9. La présente décision, qui rejette les conclusions de la requête aux fins d'annulation, n'appelle aucune mesure d'exécution. Il y a lieu, par voie de conséquence, de rejeter les conclusions aux fins d'injonction et d'astreinte de cette même requête.

Sur les frais de l'instance :

10. En vertu des dispositions de l'article L. 761-1 du code de justice administrative, le tribunal ne peut pas faire bénéficier la partie tenue aux dépens ou la partie perdante du paiement par l'autre partie des frais qu'elle a exposés à l'occasion du litige soumis au juge. Les conclusions présentées à ce titre par M. B doivent dès lors être rejetées.

D E C I D E :

Article 1er : La requête de M. B est rejetée.
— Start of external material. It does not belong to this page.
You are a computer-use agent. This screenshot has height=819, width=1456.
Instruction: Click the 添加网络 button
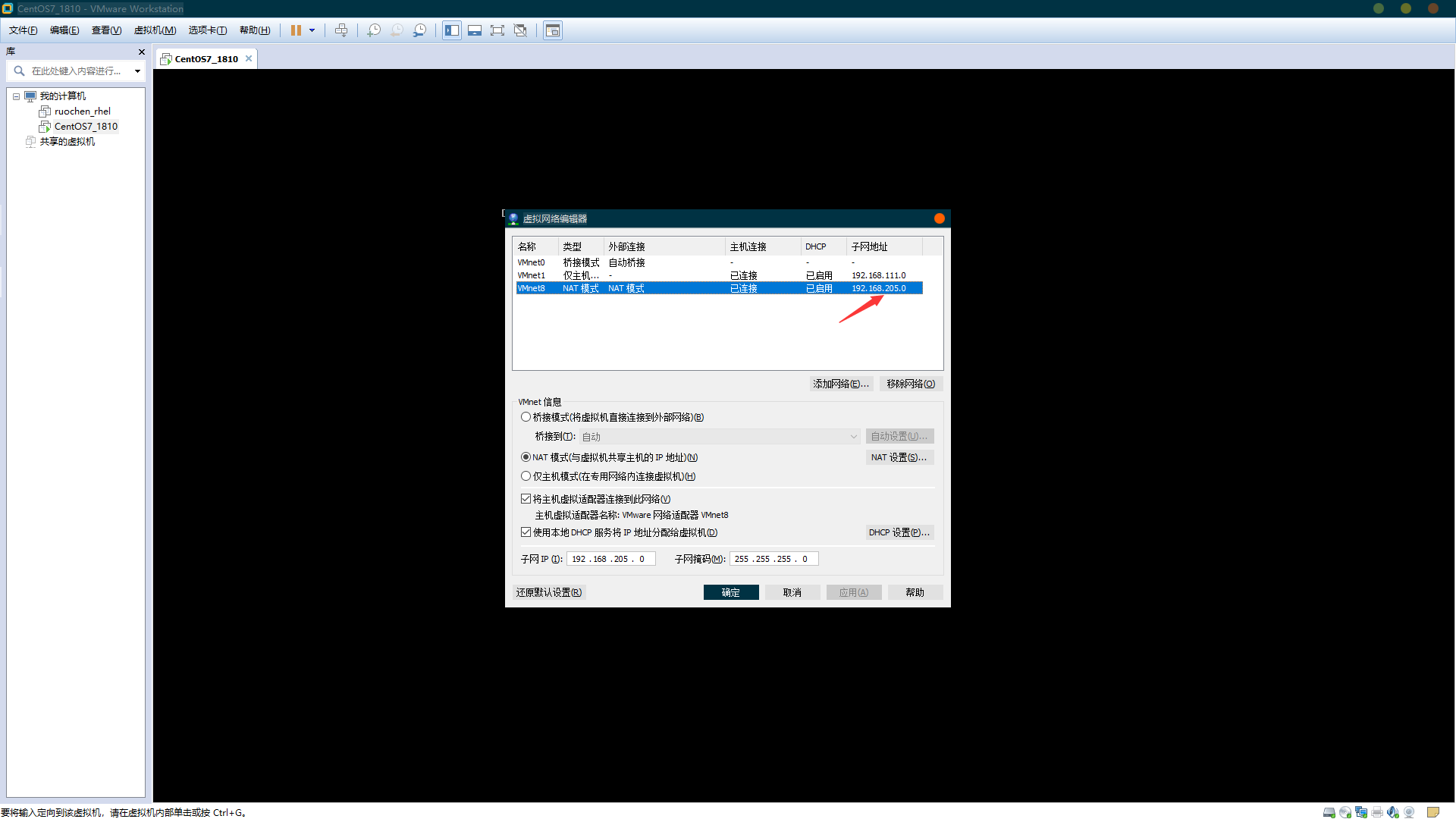click(841, 384)
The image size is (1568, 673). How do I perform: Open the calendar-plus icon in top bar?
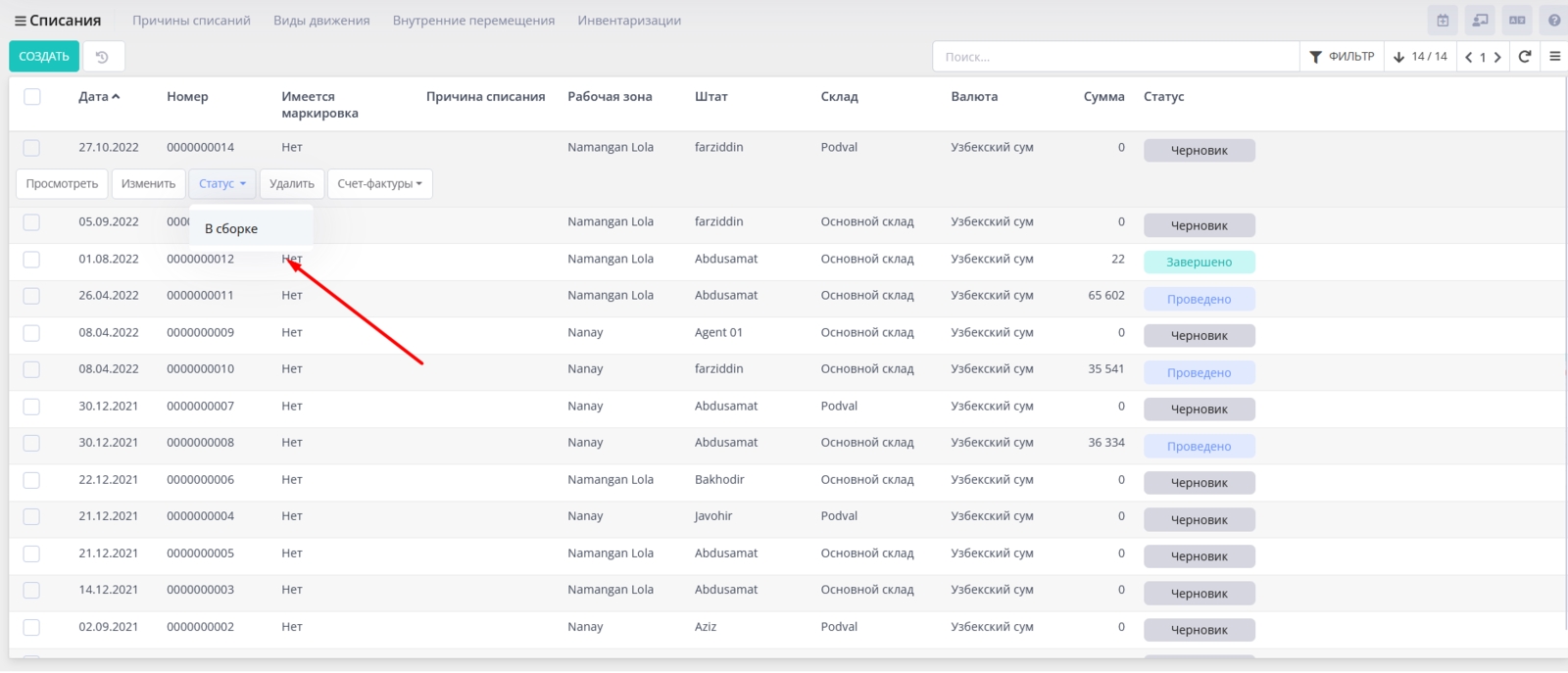(1443, 21)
Article 2 : Le présent jugement sera notifié à M. A B et à l'Office français de protection des réfugiés et apatrides.

Délibéré après l'audience du 4 septembre 2025, à laquelle siégeaient :

Mme Lellouch, présidente,

M. Gibelin, premier conseiller,

Mme Corthier, première conseillère.

Rendu public par mise à disposition au greffe le 18 septembre 2025.

La rapporteure,

signé

Z. Corthier

La présidente,

signé

J. Lellouch La greffière,

signé

A. Gateau

La République mande et ordonne au ministre de l'intérieur, en ce qui le concerne, ou à tous commissaires de justice à ce requis, en ce qui concerne les voies de droit commun contre les parties privées, de pourvoir à l'exécution de la présente décision.